We applauded Andrew Samuels, the 22-year-old Brooklyn law student whose grandfather invested his $470,000 trust fund with Bernie Madoff, for using his junior-league savvy to file papers temporarily freezing the assets of Bernie’s brother and chief counsel Peter. Peter couldn’t afford a MetroCard for a while, and that was fun. But now it’s become clear that Samuels wasn’t just making a heroic gesture — he’s really just in it for himself.
His suit seeks not only recovery of his full trust fund, but up to $2 million in damages. And when Irving Picard, the trustee in charge of liquidating Madoff’s estate, wrote Samuels a letter this week warning him that should he recover that money, the trustee would seize it “in order to distribute such amounts to all of the victims of the fraud,” Samuels’s lawyer had a hissy fit.

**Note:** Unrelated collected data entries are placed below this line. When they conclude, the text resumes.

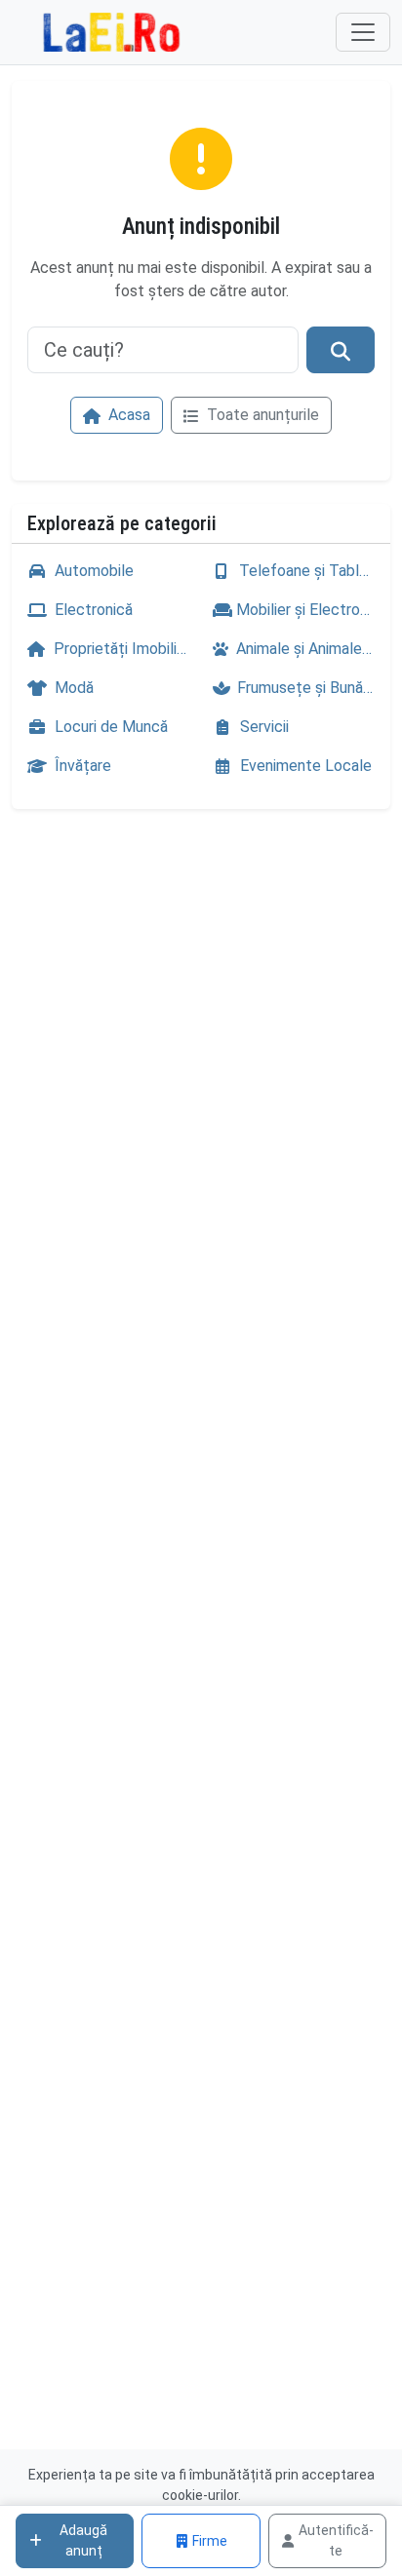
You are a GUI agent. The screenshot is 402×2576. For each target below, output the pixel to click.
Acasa (127, 414)
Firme (209, 2541)
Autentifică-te (336, 2540)
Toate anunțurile (261, 414)
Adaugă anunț (83, 2540)
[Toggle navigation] (363, 32)
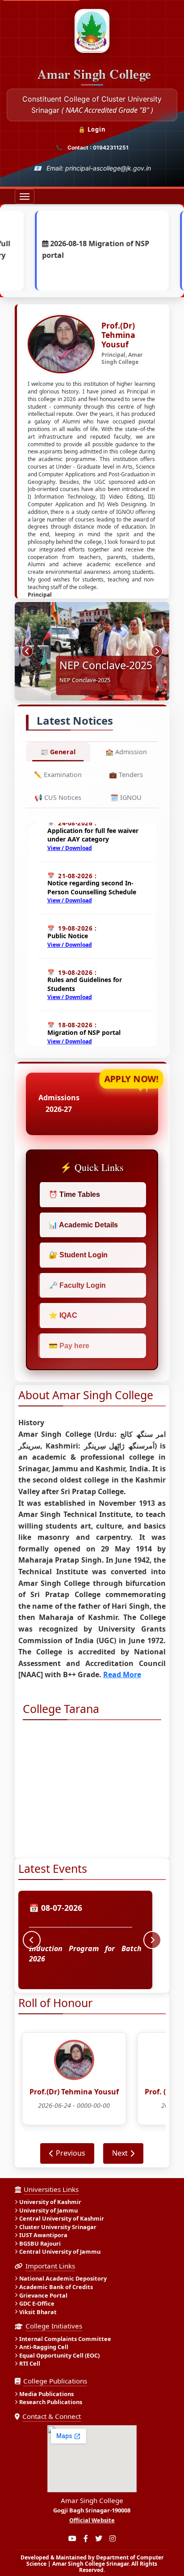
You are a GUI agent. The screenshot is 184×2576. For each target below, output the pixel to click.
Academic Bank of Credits (56, 2287)
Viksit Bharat (38, 2312)
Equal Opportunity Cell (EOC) (59, 2355)
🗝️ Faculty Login (77, 1285)
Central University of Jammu (59, 2252)
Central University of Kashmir (61, 2219)
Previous (70, 2153)
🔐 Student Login (78, 1255)
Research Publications (50, 2402)
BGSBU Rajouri (40, 2243)
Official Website (92, 2520)
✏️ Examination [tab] (58, 774)
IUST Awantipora (43, 2235)
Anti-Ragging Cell (43, 2347)
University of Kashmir (50, 2202)
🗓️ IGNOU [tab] (126, 797)
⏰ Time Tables (74, 1194)
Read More (122, 1674)
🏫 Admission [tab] (126, 752)
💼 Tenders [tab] (126, 774)
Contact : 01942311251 (98, 147)
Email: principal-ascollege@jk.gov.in (98, 168)
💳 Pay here (69, 1346)
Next (120, 2153)
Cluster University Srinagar (57, 2227)
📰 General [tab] (57, 752)
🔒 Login (92, 129)
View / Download (69, 834)
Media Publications (46, 2394)
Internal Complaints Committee (65, 2339)
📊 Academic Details (83, 1225)
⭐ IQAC (63, 1315)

“I wish that the trustee would spend the time trying to help the real victims of the Madoff fraud and leave Andrew alone,” Stephen Schlesinger, Samuels’s lawyer, said in a phone interview. “This is a threat to my client, who had a personal claim against Peter Madoff. He was wronged by Peter … An attempt … to recover any amounts that our client may be successful in recovering from Peter Madoff would run afoul of the general principles of equity and fairness.”
This is just absurd. Wouldn’t this kid getting his money back — and above and beyond what he actually lost — when no one else does run afoul of the general principles of equity and fairness?